Led primarily by students, these protests have exposed the deep weaknesses of President Aleksandar Vučić’s regime, leaving it increasingly isolated both domestically and internationally.

The Novi Sad tragedy was not merely an infrastructure accident but a symbol of systemic corruption that has gripped the Serbian state under the governance of the Serbian Progressive Party (SNS). The reconstruction of the station, funded and executed by Chinese companies under intergovernmental agreements outside standard public procurement procedures, was propagated as a regime success but proved fatal due to negligence and abuse.

Citizens directly blame Vučić and his allies for the incident, demanding full investigation and accountability. Instead, the regime attempted to downplay the event, framing it as a “Western-backed color revolution”—a narrative that has largely lost credibility among the public.

Throughout 2025, protests spread to over 400 towns and villages, featuring faculty blockades, peaceful marches, and symbolic 16-minute traffic stoppages to honor the victims. The peak occurred on March 15, 2025, when hundreds of thousands gathered in Belgrade in the largest protest in modern Serbian history. Students, organized in leaderless plenums, maintained a non-confrontational character, refusing direct cooperation with opposition parties to avoid politicization. This Gandhian approach liberated citizens from fear, creating unprecedented solidarity.

The regime’s response became increasingly repressive. From sonic weapon attacks in March to police violence in summer 2025—including tear gas, batons, and arbitrary arrests—violence escalated further in August and September, with documented beatings, torture, and sexual assaults against students. Paramilitary groups and pro-regime supporters were mobilized to counter-protest, deepening societal polarization.

Čaciland symbolizes this pro-regime madness. Established in March 2025 at Pioneer Park in Belgrade by the so-called “Studenti 2.0,” a group organized by the SNS, composed largely of non-students and individuals with criminal backgrounds, this illegal camp expanded into Nikola Pašić Square, occupying the city center for months. Journalists were denied access, police acknowledged that “different rules apply,” and assaults with batons, fireworks, and stones were directed at peaceful protesters. The European Parliament condemned it as an “illegal camp,” expressing concern over the regime’s mobilization of criminals. Incidents such as shootings and fires in October 2025 underscored real public safety risks, yet the regime protected camp residents, pardoning attackers and blaming protesters for violence.

This strategy has increasingly isolated Vučić internationally. The European Parliament resolution of October 22, 2025, approved by 457 votes, represents the harshest criticism to date: condemning repression, polarization, and state violence, supporting peaceful protests, and calling for an EU fact-finding mission in Serbia. Vučić’s accusations of a Western “color revolution,” even citing Putin, have widened the gap with Brussels. U.S. sanctions on the Russian-owned Serbian Oil Industry (NIS) have hit the economy, exposing the regime’s dependence on Moscow and Beijing.
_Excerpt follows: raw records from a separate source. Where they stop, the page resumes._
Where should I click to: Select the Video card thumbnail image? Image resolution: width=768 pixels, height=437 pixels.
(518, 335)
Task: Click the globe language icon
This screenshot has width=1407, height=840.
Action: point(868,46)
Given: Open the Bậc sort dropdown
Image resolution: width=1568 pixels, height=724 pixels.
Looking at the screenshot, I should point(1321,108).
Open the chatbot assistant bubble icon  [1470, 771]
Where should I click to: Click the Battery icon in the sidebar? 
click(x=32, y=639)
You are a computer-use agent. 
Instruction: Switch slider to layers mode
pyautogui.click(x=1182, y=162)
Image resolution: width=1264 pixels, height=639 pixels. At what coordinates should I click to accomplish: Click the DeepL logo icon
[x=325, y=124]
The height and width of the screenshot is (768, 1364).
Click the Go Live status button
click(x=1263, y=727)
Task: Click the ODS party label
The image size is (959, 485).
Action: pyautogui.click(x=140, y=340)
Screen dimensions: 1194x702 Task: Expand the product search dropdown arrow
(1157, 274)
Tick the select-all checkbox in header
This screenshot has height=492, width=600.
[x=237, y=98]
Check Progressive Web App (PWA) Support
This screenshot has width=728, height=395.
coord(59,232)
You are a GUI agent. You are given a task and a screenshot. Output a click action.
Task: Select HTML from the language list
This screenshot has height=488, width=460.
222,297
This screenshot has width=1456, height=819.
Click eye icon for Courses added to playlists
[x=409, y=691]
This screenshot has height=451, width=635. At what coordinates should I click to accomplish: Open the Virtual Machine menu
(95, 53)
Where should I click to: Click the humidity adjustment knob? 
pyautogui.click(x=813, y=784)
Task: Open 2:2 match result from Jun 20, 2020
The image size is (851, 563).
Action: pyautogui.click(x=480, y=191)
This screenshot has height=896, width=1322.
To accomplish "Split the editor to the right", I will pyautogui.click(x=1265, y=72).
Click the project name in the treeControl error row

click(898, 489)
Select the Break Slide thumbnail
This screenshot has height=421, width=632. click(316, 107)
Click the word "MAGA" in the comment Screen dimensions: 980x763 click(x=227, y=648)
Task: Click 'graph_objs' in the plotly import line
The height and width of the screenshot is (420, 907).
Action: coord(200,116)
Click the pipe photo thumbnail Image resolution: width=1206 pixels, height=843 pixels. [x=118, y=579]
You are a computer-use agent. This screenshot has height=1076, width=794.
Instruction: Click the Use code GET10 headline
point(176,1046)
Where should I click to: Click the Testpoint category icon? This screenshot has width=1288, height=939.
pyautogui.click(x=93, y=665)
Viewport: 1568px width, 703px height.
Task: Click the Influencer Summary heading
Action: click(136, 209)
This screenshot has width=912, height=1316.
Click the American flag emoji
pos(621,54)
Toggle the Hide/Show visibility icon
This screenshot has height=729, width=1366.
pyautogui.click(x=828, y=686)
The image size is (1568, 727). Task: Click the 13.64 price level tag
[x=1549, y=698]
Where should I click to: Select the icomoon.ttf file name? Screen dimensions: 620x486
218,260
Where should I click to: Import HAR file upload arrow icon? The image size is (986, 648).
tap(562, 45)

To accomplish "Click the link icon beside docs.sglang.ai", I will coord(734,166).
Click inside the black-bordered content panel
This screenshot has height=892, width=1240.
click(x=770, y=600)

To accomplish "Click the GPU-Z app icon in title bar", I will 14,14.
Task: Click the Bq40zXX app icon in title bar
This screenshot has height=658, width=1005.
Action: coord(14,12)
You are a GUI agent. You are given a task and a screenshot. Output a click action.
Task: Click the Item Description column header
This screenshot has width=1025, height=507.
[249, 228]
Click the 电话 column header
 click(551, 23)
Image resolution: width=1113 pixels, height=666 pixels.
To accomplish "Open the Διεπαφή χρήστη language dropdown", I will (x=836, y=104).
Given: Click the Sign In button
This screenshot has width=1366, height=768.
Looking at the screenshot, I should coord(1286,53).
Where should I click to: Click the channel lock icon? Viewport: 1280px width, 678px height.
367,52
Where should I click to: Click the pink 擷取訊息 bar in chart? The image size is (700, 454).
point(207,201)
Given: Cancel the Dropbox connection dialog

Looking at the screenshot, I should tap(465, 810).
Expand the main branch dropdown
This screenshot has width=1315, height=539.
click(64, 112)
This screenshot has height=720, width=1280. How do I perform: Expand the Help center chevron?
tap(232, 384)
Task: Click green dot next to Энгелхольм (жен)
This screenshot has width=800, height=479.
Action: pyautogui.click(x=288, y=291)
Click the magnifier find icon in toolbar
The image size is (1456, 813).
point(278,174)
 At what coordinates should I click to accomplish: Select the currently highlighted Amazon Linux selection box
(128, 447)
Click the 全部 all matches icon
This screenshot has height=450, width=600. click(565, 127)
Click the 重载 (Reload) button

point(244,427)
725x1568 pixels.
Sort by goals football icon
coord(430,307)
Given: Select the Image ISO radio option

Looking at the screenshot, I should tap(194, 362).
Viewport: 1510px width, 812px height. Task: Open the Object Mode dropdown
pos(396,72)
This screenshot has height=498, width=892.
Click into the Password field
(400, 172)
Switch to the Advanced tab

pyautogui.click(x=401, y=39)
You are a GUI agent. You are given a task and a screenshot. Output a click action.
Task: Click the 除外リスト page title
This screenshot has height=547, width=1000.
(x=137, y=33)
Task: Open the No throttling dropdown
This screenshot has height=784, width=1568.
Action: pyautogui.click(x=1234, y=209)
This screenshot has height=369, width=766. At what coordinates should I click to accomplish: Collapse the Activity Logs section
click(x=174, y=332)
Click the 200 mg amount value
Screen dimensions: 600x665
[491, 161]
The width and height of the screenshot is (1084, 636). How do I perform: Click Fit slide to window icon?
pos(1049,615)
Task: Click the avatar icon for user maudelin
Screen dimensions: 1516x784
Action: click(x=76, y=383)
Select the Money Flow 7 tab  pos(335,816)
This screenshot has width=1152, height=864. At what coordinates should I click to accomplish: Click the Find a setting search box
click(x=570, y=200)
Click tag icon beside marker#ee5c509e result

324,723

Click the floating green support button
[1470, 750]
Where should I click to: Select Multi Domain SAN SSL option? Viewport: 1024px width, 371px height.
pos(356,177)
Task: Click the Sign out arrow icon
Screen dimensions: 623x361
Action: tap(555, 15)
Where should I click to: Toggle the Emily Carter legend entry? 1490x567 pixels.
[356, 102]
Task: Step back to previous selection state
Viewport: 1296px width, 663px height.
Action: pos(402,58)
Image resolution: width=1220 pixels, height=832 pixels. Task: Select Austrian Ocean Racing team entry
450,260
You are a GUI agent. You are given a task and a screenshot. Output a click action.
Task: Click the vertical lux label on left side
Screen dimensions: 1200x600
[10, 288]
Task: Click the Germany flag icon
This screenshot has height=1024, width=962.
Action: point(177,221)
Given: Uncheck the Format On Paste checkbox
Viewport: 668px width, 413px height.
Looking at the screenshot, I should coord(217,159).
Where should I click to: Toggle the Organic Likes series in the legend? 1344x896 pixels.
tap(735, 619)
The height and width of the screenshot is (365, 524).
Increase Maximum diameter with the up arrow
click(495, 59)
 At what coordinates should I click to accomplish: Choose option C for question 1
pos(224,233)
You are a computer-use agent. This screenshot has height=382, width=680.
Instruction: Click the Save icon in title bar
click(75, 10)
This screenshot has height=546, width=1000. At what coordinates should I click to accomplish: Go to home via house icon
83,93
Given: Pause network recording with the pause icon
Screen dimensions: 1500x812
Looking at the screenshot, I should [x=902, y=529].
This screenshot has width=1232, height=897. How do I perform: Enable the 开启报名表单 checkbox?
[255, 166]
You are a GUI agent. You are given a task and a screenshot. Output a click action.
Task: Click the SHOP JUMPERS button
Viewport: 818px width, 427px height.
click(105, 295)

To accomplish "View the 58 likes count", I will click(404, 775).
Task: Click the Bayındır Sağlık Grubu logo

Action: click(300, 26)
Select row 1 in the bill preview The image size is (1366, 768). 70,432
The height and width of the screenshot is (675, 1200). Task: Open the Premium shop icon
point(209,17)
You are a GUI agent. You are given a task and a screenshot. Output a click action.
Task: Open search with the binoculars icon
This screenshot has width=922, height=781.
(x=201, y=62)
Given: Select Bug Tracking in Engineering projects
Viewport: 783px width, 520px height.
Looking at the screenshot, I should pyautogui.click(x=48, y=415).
In this context, calls for full lustration have become central. Protesters demand the systematic removal from public office of all those who have abused power, participated in repressive structures, or contributed to corruption—from judges and prosecutors to public media directors and high-ranking SNS officials. Lustration, failed after 2003 due to lack of political will, is seen as the first step in cleaning institutions. Without it, Serbia remains trapped in a vicious cycle: the same individuals who violated the law continue to control the judiciary, police, and media.

Following Vučić’s regime collapse—which appears increasingly inevitable in the short term—broad lustration followed by a new constitution is required. This would restore the separation of powers, judicial independence, and media freedom, eliminating the “sin” of authoritarian continuity.

The protests have shown that Vučić’s regime is an empty shell, supported by fear and manipulation but weak against civic unity. Students and citizens have “liberated” Serbia from fear, paving the way for a democratic future. The time for accountability is coming—not for the protesters, but for those who destroyed the state./TheGeopost.